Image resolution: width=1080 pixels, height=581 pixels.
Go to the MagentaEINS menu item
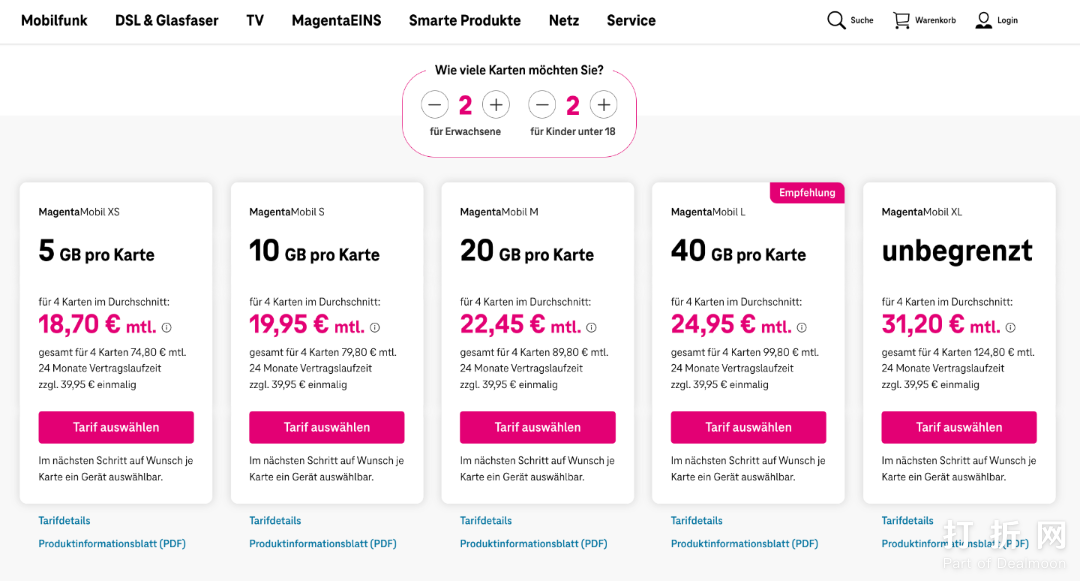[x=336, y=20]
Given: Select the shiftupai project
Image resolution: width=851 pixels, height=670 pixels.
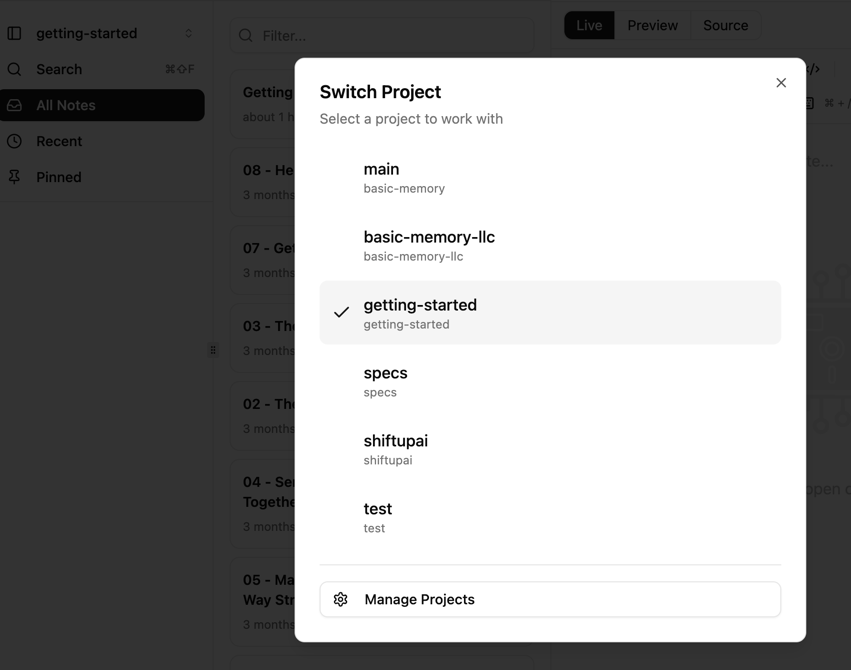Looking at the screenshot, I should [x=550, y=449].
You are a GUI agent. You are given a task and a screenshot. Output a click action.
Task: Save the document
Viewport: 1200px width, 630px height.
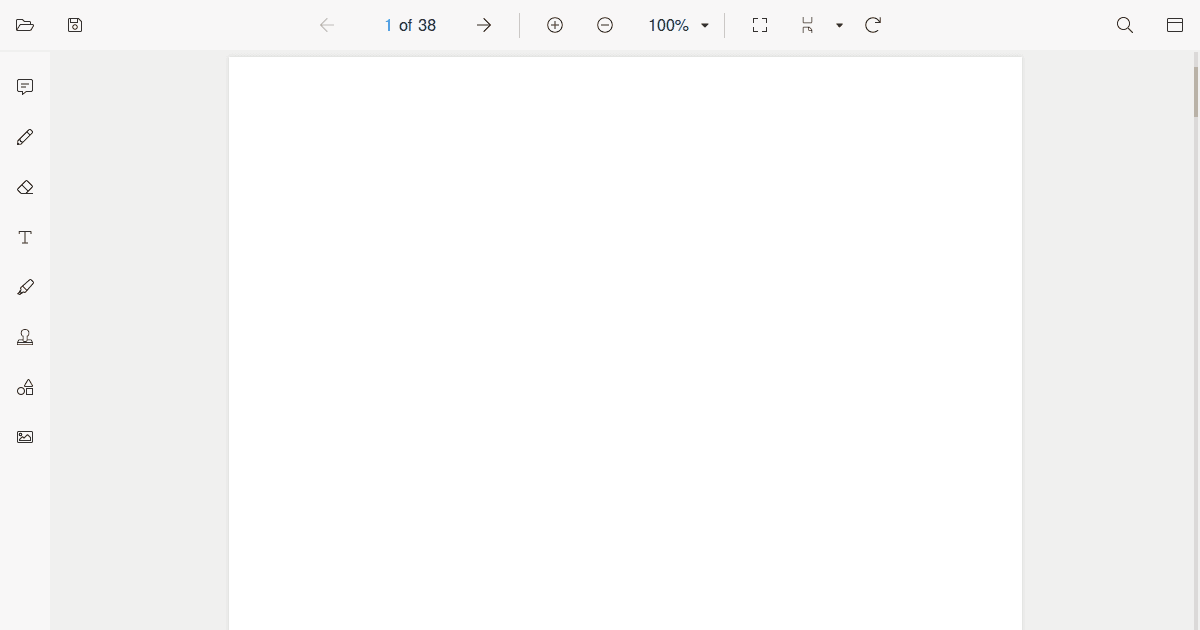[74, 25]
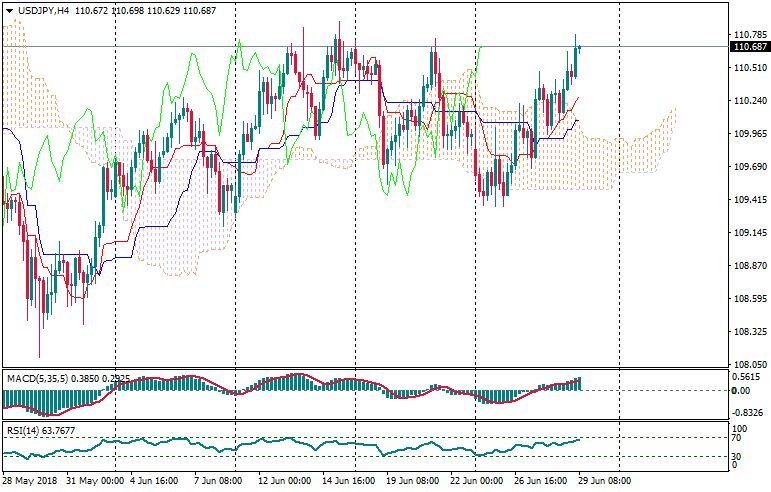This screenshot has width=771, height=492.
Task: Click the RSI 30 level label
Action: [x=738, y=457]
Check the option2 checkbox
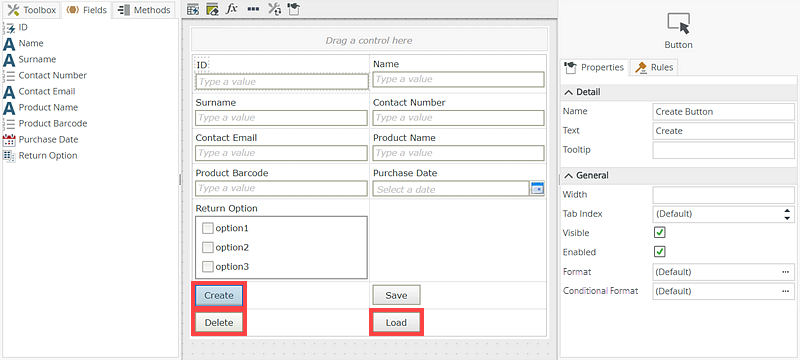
....
◆ Exercise: Would you copy the records word for word, without any of their pictures?

◆ Written answer:
Image resolution: width=1080 pixels, height=581 pixels.
Go to the MagentaEINS menu item
[x=336, y=20]
Given: Select the shiftupai project
Image resolution: width=851 pixels, height=670 pixels.
Looking at the screenshot, I should [x=550, y=449].
You are a GUI agent. You are given a task and a screenshot. Output a click action.
Task: Save the document
Viewport: 1200px width, 630px height.
[74, 25]
This screenshot has width=771, height=492.
Task: Click the RSI 30 level label
Action: [x=738, y=457]
Check the option2 checkbox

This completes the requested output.